Field Day Festival


What is immediately apparent when you arrive at Victoria Park is just how achingly ‘hip’ (is that the right word? How do you say cool nowadays?) the crowd at Field Day is. Rizla sales must have gone through the roof in Mile End and Bethnal Green on Saturday; these kids roll their own fags don’t you know. Frankly this is hardly conducive to a positive atmosphere at the event; everyone seems far too desperate to show just how blasé they are to show anything remotely verging on enthusiasm for most of the bands. These hipsters are pretty spoilt for choice with this year’s lineup oozing style and sophistication and with many of the bands responsible for this year’s best albums in attendance.

Starting off the day with Ariel Pink’s Haunted Graffiti may not have been the best of ideas. Despite drawing a sizeable crowd so early on in the day the band’s take on pop muzak, so bright and enjoyable on record, drew confusion live. It hardly helped that Ariel looked more like a caveman than a pop star and he seemed to engage the audience as the latter, rarely communicating with the audience. Even the magnificent ‘Round and Round’ drew an at-best mediocre reaction. Villagers didn’t fare too much better either. It was all very nice but, psychotic-looking bassist aside, I would struggle to find much memorable during the gig. It’s all very nice, especially ‘I Saw The Dead’, but nothing more than that.

Memorable is one thing Zola Jesus certainly is. From the very first second she appeared on stage all eyes in the overflowing tent were on the young woman with the extraordinary voice. Truly hearing it live is quite something, every note she sings sounds like it’s within inches of ripping her vocal chords to shreds whilst she careers around the stage, looking as if she’s going through some sort of breakdown. ‘Sea Talk’, the highlight of her all-too brief set, was quite possibly the moment of the festival, a torch-song of hugely emotive power. It was hardly surprising that as the huge crowd filtered away from the tiny stage there was only one word on everyone’s lips, ‘wow’.

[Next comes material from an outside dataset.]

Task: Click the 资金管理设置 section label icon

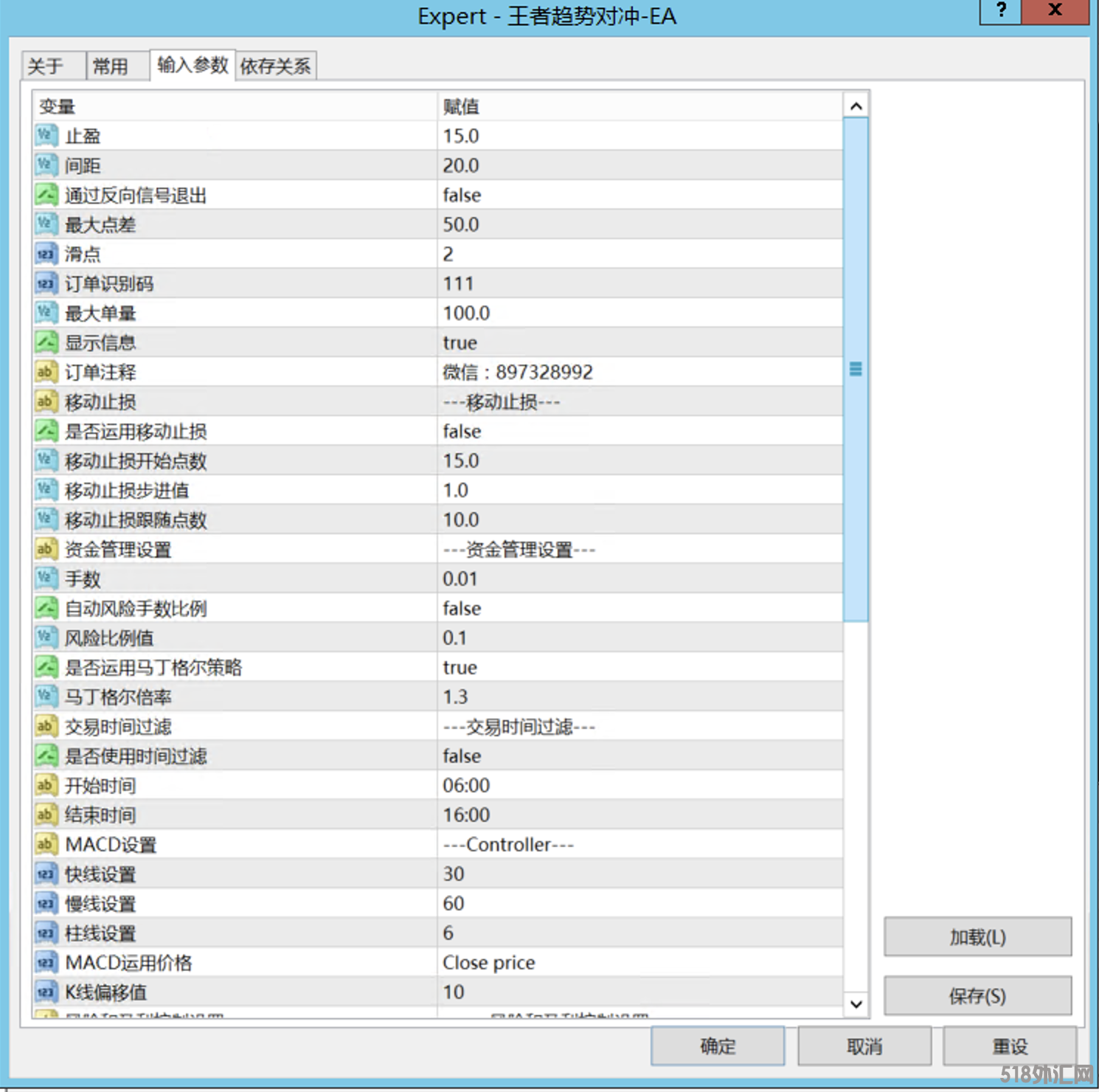Action: coord(46,549)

Jamie Woon managed his own ‘wow’ moment: I’m not sure I’ve ever seen so many people streaming away from a tent at once. Not that this was entirely his fault, the sound throughout the day on the Laneway stage was stodgy and difficult and particularly bad for Jamie. Indeed it was a tough day for all the post-dubstep Jamies with Jamie xx’s appearance on the Bloggers’ Delight stage drawing one of the largest crowds of the day. I heard it was quite good, particularly when he closed on his remix of ‘Rolling in the Deep’ but I, like a large chunk of the crowd, couldn’t hear anything and soon left.

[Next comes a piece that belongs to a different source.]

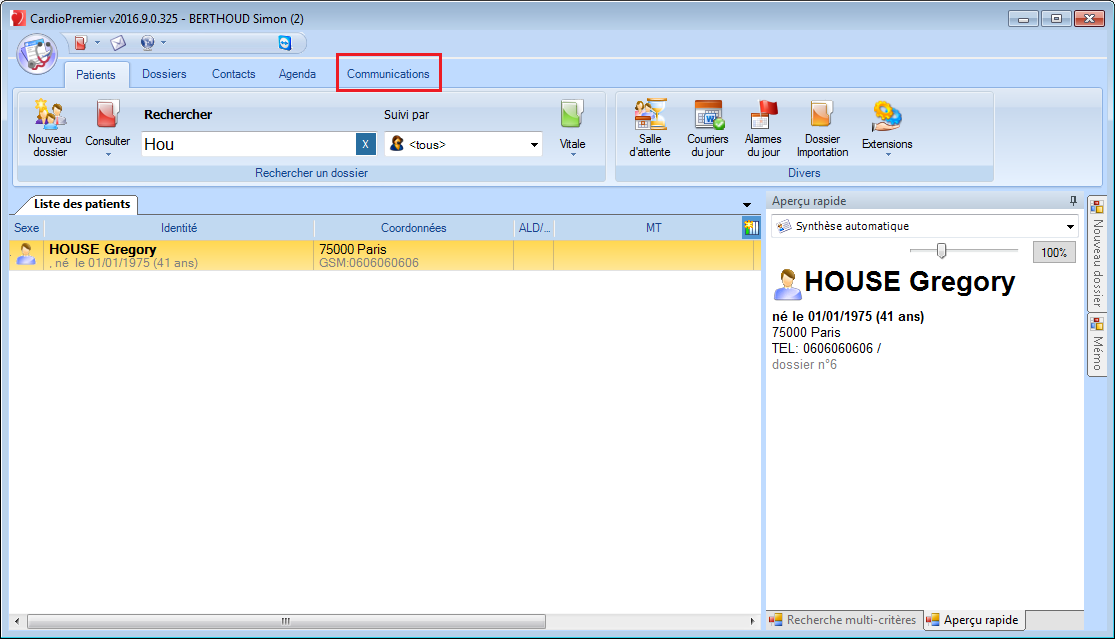Open the Agenda tab

297,74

James Blake, appearing on the Laneway, was also bedevilled by sound problems, but pulled it all together for a spell-bounding set. His live performance brought the crowd out in an odd mix of reverential singing and awkward dancing. Even album tracks like ‘I Never Learnt to Share’ were met with as ecstatic a reaction as ‘Limit to Your Love’ whilst an outing of ‘CMYK’ was greeted like an old friend. What may sound cold and unemotional on record became spectacular live, with Blake experimenting with every track and morphing them into dance classics.

Following them onto stage were Britain’s Biggest Indie BandTM, The Horrors, who performed a set that oscillated between Primary Colours and Skying to devastating effect. ‘Who Can Say’ sounds like a buzzsaw whilst the ‘groovier’ songs on their latest album were ideally suited to live performances. And any band that can perform ‘Sea Within a Sea’, ‘Still Life’ and ‘Mirror’s Image’ (three of their best songs) back-to-back without any noticeable drop in standards throughout the rest of the set are quite clearly something special. The band cut through the limitations of the stage’s sound system whilst Farris, all 6 foot plus of him, has become a front man who menaces and threatens so much that no one in the audience can keep their eyes of him. It’s hard to imagine that four or five years ago this band were a joke; now, playing music they seem to believe in, they truly are amongst the best bands in the country.

Field Day is undoubtedly building a reputation for itself but such a reputation will bring its own problems. Spending all day in a park full of urban hipsters is something I’d be reluctant to pay £40 for again. Then again organisers can’t be entirely blamed for the riff-raff that turn up and whilst they keep booking the likes of Zola Jesus I suppose I have to give them a chance.